[Stored data]
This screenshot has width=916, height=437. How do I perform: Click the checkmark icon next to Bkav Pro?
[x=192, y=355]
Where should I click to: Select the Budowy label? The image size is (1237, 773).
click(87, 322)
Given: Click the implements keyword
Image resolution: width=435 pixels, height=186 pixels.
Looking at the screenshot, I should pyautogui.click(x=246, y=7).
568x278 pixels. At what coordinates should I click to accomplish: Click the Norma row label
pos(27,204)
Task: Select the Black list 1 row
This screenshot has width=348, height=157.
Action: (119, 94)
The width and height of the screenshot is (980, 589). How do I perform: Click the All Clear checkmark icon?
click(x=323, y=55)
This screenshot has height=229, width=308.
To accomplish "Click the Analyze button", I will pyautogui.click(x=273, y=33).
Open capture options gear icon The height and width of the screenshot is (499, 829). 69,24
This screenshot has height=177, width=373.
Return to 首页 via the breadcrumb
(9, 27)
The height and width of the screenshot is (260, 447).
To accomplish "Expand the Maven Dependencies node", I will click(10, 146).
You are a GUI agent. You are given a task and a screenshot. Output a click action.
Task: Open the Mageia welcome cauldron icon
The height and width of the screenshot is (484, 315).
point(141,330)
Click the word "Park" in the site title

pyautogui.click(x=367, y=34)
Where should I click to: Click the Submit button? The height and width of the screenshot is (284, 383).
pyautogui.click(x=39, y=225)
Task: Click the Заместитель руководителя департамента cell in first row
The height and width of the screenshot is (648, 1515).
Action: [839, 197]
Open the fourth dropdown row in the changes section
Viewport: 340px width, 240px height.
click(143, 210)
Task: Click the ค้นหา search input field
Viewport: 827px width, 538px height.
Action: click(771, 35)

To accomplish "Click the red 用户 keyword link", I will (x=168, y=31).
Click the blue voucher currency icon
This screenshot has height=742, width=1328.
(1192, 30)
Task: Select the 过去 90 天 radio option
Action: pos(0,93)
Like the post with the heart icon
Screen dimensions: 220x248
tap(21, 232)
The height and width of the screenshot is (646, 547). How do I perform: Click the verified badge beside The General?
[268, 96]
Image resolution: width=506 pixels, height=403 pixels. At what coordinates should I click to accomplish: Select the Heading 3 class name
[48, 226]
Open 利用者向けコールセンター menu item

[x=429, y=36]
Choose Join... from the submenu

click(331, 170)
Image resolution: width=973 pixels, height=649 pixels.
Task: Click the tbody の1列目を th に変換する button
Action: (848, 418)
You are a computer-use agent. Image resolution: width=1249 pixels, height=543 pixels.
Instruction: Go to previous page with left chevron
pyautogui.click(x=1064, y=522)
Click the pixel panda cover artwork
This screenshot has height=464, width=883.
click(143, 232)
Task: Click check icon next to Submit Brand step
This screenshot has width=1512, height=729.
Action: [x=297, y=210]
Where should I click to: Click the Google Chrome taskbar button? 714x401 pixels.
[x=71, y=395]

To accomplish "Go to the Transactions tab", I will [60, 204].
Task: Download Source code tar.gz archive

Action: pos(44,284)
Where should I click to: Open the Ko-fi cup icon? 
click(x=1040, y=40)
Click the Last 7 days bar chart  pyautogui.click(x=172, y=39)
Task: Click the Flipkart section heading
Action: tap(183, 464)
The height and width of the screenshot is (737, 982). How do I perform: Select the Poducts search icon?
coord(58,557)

** What you will do **
Complete, exact output of the records is expected.

** Answer to this problem **
This screenshot has width=916, height=437. How do I perform: Click the checkmark icon next to Bkav Pro?
[x=192, y=355]
Where should I click to: Select the Budowy label? The image size is (1237, 773).
click(87, 322)
Given: Click the implements keyword
Image resolution: width=435 pixels, height=186 pixels.
Looking at the screenshot, I should pyautogui.click(x=246, y=7).
568x278 pixels. At what coordinates should I click to accomplish: Click the Norma row label
pos(27,204)
Task: Select the Black list 1 row
This screenshot has width=348, height=157.
Action: (119, 94)
The width and height of the screenshot is (980, 589). How do I perform: Click the All Clear checkmark icon?
click(x=323, y=55)
This screenshot has height=229, width=308.
To accomplish "Click the Analyze button", I will pyautogui.click(x=273, y=33).
Open capture options gear icon The height and width of the screenshot is (499, 829). 69,24
This screenshot has height=177, width=373.
Return to 首页 via the breadcrumb
(9, 27)
The height and width of the screenshot is (260, 447).
To accomplish "Expand the Maven Dependencies node", I will click(10, 146).
You are a GUI agent. You are given a task and a screenshot. Output a click action.
Task: Open the Mageia welcome cauldron icon
The height and width of the screenshot is (484, 315).
point(141,330)
Click the word "Park" in the site title

pyautogui.click(x=367, y=34)
Where should I click to: Click the Submit button? The height and width of the screenshot is (284, 383).
pyautogui.click(x=39, y=225)
Task: Click the Заместитель руководителя департамента cell in first row
The height and width of the screenshot is (648, 1515).
Action: [839, 197]
Open the fourth dropdown row in the changes section
Viewport: 340px width, 240px height.
click(143, 210)
Task: Click the ค้นหา search input field
Viewport: 827px width, 538px height.
Action: click(771, 35)

To accomplish "Click the red 用户 keyword link", I will (x=168, y=31).
Click the blue voucher currency icon
This screenshot has height=742, width=1328.
(1192, 30)
Task: Select the 过去 90 天 radio option
Action: pos(0,93)
Like the post with the heart icon
Screen dimensions: 220x248
tap(21, 232)
The height and width of the screenshot is (646, 547). How do I perform: Click the verified badge beside The General?
[268, 96]
Image resolution: width=506 pixels, height=403 pixels. At what coordinates should I click to accomplish: Select the Heading 3 class name
[48, 226]
Open 利用者向けコールセンター menu item

[x=429, y=36]
Choose Join... from the submenu

click(331, 170)
Image resolution: width=973 pixels, height=649 pixels.
Task: Click the tbody の1列目を th に変換する button
Action: (848, 418)
You are a computer-use agent. Image resolution: width=1249 pixels, height=543 pixels.
Instruction: Go to previous page with left chevron
pyautogui.click(x=1064, y=522)
Click the pixel panda cover artwork
This screenshot has height=464, width=883.
click(143, 232)
Task: Click check icon next to Submit Brand step
This screenshot has width=1512, height=729.
Action: [x=297, y=210]
Where should I click to: Click the Google Chrome taskbar button? 714x401 pixels.
[x=71, y=395]

To accomplish "Go to the Transactions tab", I will [60, 204].
Task: Download Source code tar.gz archive

Action: pos(44,284)
Where should I click to: Open the Ko-fi cup icon? 
click(x=1040, y=40)
Click the Last 7 days bar chart  pyautogui.click(x=172, y=39)
Task: Click the Flipkart section heading
Action: tap(183, 464)
The height and width of the screenshot is (737, 982). How do I perform: Select the Poducts search icon?
coord(58,557)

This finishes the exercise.